Strong demand for U.S. commodities – driven primarily by the growing middle class in developing countries – will keep prices strong through the next decade, said Michael Dwyer, director of global policy analysis at USDA's Foreign Agriculture Service.
Dwyer made his comments last week during an annual crop insurance conference.
Current commodity price and demand situations have been good for the rural economy as well as the federal budget, he explained.
"The prosperity that American producers are realizing today is not coming at the expense of the American taxpayer," he said, noting that farm policy spending is declining.
Dwyer's remarks were the first of two presentations discussing global agriculture outlook. Former USDA chief economist Keith Collins later moderated a panel discussion on various uncertainties facing agriculture, including economic and environmental factors.

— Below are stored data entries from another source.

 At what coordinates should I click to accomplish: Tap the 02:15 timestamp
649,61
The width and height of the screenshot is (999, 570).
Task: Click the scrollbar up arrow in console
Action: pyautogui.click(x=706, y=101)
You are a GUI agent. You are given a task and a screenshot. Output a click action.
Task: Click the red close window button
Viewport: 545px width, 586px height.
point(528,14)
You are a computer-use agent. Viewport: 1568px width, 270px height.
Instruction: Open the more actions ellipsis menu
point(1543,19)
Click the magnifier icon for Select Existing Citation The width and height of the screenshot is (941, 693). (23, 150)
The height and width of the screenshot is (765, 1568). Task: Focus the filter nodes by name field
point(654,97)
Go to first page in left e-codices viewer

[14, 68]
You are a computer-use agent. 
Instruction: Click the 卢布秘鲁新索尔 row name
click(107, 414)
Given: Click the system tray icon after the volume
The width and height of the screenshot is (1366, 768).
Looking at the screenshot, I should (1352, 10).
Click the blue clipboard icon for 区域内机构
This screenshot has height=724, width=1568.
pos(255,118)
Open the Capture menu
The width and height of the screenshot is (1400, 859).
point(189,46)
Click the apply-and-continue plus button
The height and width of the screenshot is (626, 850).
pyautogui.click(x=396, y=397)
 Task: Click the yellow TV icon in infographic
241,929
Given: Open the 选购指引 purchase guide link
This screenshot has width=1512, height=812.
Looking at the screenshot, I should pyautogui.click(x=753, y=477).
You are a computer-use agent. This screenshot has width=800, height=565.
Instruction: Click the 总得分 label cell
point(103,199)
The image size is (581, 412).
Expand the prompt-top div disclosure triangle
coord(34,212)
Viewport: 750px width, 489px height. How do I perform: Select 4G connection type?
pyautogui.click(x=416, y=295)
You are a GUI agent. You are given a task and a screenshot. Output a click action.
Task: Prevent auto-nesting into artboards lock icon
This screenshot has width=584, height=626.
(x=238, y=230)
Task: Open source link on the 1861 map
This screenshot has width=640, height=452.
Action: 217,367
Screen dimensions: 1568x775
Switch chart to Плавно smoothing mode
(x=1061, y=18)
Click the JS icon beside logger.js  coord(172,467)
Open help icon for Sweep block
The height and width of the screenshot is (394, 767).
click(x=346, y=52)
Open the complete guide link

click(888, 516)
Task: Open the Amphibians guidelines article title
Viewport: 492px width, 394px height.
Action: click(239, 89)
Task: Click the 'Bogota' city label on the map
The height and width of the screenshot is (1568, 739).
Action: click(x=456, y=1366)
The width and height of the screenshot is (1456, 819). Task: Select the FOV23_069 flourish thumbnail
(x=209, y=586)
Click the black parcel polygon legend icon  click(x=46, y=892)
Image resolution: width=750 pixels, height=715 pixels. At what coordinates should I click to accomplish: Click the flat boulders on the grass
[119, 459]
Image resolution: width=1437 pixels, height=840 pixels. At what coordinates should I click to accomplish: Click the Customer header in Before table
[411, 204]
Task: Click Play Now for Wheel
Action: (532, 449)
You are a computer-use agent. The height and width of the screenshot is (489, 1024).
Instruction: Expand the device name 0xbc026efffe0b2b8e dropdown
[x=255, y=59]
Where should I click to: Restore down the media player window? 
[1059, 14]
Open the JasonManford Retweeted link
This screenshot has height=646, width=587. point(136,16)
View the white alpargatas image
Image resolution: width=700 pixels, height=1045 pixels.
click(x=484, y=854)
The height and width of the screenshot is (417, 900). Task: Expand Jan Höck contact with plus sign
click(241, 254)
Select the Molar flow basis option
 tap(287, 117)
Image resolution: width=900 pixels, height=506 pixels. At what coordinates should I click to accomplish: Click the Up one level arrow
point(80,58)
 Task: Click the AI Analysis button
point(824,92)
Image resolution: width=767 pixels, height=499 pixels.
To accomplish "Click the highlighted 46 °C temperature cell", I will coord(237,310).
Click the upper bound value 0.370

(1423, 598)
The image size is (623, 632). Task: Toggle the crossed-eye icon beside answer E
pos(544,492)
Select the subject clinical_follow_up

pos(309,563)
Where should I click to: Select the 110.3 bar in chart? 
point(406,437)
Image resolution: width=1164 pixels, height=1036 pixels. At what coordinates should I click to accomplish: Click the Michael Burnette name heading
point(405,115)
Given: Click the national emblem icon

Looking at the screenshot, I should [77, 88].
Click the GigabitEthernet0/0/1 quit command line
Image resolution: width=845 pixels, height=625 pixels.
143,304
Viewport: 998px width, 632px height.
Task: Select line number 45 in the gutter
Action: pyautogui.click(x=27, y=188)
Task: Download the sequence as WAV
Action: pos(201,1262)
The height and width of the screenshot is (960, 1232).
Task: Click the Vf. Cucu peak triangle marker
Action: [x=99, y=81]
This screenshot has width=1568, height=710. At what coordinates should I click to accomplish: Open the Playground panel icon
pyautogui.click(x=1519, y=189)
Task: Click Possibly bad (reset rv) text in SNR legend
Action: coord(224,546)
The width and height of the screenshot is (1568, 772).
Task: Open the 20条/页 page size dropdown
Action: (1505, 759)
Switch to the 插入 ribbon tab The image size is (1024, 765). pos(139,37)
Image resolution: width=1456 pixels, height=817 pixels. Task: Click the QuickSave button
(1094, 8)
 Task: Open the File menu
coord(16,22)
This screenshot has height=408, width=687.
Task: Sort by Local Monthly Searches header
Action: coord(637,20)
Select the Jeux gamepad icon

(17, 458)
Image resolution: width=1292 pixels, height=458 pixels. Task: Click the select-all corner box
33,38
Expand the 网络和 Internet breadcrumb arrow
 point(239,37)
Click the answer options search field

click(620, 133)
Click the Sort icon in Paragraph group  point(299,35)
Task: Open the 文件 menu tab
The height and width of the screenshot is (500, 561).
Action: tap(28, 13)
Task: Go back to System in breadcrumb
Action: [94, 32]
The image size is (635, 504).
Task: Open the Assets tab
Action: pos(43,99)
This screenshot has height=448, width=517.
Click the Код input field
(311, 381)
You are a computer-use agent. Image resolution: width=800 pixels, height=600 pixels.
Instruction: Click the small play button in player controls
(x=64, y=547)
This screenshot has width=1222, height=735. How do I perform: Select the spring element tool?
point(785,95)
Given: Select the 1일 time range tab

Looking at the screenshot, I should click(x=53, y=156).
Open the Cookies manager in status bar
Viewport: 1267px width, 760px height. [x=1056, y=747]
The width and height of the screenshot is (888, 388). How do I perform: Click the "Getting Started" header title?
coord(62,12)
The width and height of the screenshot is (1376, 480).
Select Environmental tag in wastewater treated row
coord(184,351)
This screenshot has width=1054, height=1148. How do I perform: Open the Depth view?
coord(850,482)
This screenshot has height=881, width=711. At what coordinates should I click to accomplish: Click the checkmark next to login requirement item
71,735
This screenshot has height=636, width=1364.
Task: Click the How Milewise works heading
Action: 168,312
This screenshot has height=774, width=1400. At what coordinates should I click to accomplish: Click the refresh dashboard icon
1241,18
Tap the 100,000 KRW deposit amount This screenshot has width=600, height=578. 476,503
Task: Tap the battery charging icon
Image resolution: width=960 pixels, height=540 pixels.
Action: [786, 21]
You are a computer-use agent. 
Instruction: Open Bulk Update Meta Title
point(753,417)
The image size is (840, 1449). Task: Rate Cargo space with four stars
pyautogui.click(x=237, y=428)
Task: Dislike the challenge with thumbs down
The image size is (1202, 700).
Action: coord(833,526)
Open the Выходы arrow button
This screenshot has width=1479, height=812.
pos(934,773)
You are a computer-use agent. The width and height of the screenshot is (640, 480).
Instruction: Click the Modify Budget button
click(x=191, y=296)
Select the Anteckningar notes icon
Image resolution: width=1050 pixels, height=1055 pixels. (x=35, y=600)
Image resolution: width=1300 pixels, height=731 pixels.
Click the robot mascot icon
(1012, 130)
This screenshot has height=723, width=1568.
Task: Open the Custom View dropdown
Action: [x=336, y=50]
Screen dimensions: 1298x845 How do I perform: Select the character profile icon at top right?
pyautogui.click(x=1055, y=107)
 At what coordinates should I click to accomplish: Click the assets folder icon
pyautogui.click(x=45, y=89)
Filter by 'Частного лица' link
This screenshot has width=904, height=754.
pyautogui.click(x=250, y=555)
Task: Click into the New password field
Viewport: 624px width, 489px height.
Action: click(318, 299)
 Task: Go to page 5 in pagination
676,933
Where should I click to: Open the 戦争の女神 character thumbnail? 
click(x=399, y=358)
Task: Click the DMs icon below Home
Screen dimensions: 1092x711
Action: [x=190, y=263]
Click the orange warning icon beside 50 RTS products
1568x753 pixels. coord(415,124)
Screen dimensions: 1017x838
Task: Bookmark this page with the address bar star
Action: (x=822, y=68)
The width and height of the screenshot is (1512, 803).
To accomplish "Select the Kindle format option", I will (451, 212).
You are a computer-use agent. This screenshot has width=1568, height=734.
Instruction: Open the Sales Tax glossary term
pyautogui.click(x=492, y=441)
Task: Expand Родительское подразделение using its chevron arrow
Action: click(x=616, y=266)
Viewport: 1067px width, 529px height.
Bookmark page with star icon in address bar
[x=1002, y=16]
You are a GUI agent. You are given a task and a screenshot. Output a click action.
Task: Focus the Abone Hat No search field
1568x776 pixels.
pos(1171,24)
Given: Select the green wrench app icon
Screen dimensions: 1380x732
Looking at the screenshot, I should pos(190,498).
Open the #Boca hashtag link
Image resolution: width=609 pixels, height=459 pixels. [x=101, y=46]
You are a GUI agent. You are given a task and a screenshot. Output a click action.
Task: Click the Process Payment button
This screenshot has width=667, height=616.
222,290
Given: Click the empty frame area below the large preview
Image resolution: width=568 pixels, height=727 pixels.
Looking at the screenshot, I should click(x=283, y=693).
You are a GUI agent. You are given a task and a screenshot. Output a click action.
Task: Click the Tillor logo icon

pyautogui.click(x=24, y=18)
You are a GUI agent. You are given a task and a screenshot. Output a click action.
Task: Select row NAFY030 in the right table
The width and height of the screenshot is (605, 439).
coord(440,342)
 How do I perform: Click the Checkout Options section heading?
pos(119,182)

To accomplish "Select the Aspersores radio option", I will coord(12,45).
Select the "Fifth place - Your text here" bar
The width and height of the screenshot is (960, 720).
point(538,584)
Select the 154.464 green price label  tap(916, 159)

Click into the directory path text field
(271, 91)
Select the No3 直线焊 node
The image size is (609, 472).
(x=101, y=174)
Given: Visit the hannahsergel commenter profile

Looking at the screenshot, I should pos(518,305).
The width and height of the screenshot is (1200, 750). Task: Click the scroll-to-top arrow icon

Collins said that increased demand for food in the developing world will increase pressure on U.S. farmers to boost productivity, which will make yield-enhancing technology and risk-mitigation tools like crop insurance even more important in the future.
But keeping up with growing demand could be even more challenging given an unpredictable weather outlook, explained William Hohenstein, director of USDA's Climate Change Program Office.
"Agriculture has been and will continue to be significantly affected by changes in climate conditions," Hohenstein said, noting the USDA recently released a climate change effects and adaptation report.
"There's a lot of potential for the crop insurance program to help make farmers more resilient to [climate] change by addressing risk," he continued.